** Extract to read **
■ ■ ■

Cluster Topic Publisher and Subscriber Adapters

Introduction

Note

Starting with release 10.4.1, this adapter suite is deprecated.

The Spotfire Streaming Cluster Publisher and Subscriber Adapters allow StreamBase applications, which are deployed on different nodes of a cluster to publish tuples to a given topic and allow the other nodes to access this tuple by subscribing to the same topic. In addition, a history of the published tuples is kept so that subscribers may request a replay of older tuples, for example to recover after a node failover.

The Cluster Publisher operator has the following capabilities:

  • On connect, it creates the topic that is named in its Topic Name property, or if the topic exists in the cluster, it connects to it.

  • Tuples sent to its input port are published to the topic, and are then forwarded to all the topic's subscribers throughout the cluster.

  • Each tuple published in this way is given a unique, sequential ordinal number to indicate the order in which it was published.

  • More than one publisher from any node in the cluster may be used for the same topic. In that case, tuples are published in first-come, first-served order.

  • A command can be sent to any publisher of a topic to clear this topic's history.

The Cluster Subscriber operator has the following capabilities:

  • On connect, it creates the topic named in its Topic Name property, or if the topic exists already in the cluster, it connects to it.

  • When publishers send tuples to the topic, the subscriber receives them and emits them on its output port. Each tuple received this way contains an integer field named ordinal to indicate its publishing sequence order.

■ ■ ■

** The data **
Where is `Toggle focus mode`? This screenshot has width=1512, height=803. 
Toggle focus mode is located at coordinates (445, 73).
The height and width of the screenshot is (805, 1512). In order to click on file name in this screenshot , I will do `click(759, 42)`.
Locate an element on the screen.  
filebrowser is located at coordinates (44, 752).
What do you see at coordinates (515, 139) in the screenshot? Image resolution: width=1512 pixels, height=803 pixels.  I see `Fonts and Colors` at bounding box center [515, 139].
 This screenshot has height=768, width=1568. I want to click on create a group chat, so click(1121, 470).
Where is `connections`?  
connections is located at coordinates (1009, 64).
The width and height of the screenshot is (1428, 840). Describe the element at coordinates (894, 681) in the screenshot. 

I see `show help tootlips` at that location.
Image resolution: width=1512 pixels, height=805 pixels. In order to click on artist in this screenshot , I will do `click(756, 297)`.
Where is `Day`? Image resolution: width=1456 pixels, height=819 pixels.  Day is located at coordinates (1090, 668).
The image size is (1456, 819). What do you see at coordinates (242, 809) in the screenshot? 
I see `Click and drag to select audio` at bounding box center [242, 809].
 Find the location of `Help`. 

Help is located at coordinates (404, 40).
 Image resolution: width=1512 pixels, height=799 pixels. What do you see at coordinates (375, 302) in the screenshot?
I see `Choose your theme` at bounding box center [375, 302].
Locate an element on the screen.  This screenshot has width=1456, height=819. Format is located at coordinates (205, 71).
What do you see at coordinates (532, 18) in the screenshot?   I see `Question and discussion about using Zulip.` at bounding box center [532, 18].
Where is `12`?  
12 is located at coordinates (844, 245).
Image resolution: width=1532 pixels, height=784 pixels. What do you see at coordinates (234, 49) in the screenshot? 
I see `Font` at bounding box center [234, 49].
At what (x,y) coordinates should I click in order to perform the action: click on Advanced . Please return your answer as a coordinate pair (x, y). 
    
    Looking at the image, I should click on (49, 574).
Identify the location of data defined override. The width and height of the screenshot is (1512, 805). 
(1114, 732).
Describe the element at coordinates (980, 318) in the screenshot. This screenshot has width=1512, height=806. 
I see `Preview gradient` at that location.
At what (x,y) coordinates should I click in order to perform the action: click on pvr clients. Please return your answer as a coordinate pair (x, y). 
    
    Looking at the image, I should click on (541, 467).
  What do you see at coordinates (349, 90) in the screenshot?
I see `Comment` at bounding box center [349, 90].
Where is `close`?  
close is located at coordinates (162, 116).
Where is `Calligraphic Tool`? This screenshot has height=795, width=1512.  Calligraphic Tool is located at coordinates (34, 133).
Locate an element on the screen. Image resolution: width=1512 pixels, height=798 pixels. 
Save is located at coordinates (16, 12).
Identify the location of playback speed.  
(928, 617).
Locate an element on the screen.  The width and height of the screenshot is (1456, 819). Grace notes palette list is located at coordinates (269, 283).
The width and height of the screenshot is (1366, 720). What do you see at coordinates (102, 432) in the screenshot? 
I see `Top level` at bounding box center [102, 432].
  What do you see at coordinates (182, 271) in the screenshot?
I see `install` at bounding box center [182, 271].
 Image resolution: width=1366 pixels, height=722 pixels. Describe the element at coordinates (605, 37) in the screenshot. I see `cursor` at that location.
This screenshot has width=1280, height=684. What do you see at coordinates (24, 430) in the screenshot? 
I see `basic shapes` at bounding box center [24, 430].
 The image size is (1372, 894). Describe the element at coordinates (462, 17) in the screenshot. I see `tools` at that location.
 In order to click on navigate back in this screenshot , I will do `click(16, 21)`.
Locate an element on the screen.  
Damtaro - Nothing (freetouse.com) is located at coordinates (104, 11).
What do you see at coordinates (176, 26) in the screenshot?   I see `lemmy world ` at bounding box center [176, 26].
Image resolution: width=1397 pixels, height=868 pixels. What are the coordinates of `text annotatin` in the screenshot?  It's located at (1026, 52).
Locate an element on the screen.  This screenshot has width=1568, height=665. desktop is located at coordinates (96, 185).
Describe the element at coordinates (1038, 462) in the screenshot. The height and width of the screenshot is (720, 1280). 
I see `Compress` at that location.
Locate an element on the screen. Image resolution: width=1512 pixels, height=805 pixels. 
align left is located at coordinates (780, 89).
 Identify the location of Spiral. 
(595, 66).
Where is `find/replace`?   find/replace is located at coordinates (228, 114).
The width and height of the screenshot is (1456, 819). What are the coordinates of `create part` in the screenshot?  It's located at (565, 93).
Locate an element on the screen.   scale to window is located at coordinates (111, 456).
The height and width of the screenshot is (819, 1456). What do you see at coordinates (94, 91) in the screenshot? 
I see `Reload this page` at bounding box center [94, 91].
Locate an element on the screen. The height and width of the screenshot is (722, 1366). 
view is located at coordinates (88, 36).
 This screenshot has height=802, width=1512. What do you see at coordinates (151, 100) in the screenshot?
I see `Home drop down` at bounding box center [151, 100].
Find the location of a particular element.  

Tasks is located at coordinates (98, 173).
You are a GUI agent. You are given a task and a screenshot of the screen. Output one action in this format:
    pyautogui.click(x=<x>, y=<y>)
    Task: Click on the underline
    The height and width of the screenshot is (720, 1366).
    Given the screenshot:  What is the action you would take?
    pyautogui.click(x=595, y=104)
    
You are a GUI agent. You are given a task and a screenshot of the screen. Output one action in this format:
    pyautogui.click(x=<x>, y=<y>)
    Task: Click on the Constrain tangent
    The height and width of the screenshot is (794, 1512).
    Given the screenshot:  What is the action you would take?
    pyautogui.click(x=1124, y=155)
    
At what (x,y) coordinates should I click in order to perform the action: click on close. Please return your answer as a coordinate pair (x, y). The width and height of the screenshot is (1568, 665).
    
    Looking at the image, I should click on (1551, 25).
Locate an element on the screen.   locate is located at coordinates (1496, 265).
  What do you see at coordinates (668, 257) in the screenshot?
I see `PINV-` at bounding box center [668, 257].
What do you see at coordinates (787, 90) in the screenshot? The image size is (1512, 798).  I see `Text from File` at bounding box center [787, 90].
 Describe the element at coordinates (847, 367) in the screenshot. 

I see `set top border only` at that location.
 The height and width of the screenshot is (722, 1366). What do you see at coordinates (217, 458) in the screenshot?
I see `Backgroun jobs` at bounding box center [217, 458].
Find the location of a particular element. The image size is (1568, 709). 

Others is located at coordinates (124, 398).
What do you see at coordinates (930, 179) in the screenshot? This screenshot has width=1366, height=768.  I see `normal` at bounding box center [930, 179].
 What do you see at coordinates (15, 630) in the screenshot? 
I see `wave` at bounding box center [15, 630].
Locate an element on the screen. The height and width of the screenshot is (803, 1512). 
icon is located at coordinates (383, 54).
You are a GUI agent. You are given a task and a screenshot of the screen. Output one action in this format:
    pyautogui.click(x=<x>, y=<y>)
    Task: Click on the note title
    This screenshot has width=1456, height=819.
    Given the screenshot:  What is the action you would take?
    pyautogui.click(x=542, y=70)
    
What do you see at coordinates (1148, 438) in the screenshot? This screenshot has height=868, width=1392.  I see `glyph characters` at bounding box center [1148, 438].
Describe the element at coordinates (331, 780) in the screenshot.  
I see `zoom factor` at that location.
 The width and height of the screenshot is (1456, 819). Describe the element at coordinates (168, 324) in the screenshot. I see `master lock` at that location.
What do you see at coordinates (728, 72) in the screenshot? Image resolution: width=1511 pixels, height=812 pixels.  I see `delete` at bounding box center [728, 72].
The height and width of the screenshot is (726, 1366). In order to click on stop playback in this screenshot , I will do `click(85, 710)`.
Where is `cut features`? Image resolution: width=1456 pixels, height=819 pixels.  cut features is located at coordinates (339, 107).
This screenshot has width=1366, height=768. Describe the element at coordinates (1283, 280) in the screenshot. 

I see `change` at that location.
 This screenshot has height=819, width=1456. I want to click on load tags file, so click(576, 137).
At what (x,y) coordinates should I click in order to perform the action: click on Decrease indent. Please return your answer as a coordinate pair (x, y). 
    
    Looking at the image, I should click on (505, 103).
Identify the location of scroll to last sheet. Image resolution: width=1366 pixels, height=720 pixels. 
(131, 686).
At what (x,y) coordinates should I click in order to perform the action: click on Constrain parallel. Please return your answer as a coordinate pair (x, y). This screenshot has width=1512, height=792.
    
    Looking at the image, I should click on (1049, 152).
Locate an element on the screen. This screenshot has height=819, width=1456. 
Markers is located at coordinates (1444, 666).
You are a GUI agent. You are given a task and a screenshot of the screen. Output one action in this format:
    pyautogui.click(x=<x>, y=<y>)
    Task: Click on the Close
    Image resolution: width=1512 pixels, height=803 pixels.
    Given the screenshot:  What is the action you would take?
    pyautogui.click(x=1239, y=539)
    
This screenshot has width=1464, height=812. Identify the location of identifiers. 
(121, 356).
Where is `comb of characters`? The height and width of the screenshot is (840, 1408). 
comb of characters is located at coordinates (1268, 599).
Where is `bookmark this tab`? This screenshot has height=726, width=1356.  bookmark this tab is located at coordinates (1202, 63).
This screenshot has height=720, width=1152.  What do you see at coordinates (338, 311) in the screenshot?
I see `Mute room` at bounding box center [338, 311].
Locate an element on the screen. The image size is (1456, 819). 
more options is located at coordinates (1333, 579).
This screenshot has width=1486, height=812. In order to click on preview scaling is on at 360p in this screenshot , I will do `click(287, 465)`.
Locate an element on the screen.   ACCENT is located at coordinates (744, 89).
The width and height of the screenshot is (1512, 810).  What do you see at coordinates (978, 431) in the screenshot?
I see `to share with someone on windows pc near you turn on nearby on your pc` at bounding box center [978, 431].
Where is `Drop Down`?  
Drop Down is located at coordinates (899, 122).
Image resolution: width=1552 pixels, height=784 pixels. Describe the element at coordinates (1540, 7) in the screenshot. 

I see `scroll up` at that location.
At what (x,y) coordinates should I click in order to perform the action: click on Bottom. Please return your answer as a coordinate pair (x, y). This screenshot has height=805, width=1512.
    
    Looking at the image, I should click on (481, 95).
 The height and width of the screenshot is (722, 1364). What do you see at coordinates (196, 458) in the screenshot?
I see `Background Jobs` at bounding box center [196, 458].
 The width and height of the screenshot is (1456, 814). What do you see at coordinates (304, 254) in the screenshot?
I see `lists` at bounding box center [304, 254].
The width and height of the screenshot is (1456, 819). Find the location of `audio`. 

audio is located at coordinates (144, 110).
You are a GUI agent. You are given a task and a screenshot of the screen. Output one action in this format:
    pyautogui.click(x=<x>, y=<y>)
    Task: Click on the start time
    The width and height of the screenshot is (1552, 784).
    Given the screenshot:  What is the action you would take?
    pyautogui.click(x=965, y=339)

■ ■ ■

** What you need to do **
**1)** In the listing, give the stretch from the line containing "The width and height of the screenshot is (1366, 720)." through the line containing "center [182, 271]." as a numbered list, leaving out blank lines.
**2)** Take the text on the cluster publisher and subscriber adapters further from where it stops.

** Answers by task **
**1)**
1. The width and height of the screenshot is (1366, 720). What do you see at coordinates (102, 432) in the screenshot? 
2. I see `Top level` at bounding box center [102, 432].
3.   What do you see at coordinates (182, 271) in the screenshot?
4. I see `install` at bounding box center [182, 271].

**2)**
  • More than one operator instance from any node in the cluster may subscribe to the same topic.

  • When you send a Replay command to its input port with a given range of ordinal numbers, it replays the tuples that fell within the range and were previously sent to the topic. In this way, subscribers may bring themselves up to date when starting up in an existing cluster, for example when restarting the node after a fail-over event or when adding new nodes to the cluster. Each tuple replayed in this way has a boolean field named replay set to true.

Subscriber and Publisher Adapter Properties

Settings are used to control most of the behavior of the operators. The settings are grouped under several tabs in the Properties view in StreamBase Studio.

In the tables in this section, the Property column displays each property name as it appears in one or more operator property tabs of the Properties view for this adapter.

Both the Publisher and Subscriber operators expose the same set of properties (unless noted otherwise). The properties are described in this section.

General Tab

Name: Use this required field to specify or change the name of this instance of this component. The name must be unique within the current EventFlow module. The name can contain alphanumeric characters, underscores, and escaped special characters. Special characters can be escaped as described in Identifier Naming Rules. The first character must be alphabetic or an underscore.

Adapter: A read-only field that shows the formal name of the adapter.

Class name: Shows the fully qualified class name that implements the functionality of this adapter. If you need to reference this class name elsewhere in your application, you can right-click this field and select Copy from the context menu to place the full class name in the system clipboard.

Start options: This field provides a link to the Cluster Aware tab, where you configure the conditions under which this adapter starts.

Enable Error Output Port: Select this checkbox to add an Error Port to this component. In the EventFlow canvas, the Error Port shows as a red output port, always the last port for the component. See Using Error Ports to learn about Error Ports.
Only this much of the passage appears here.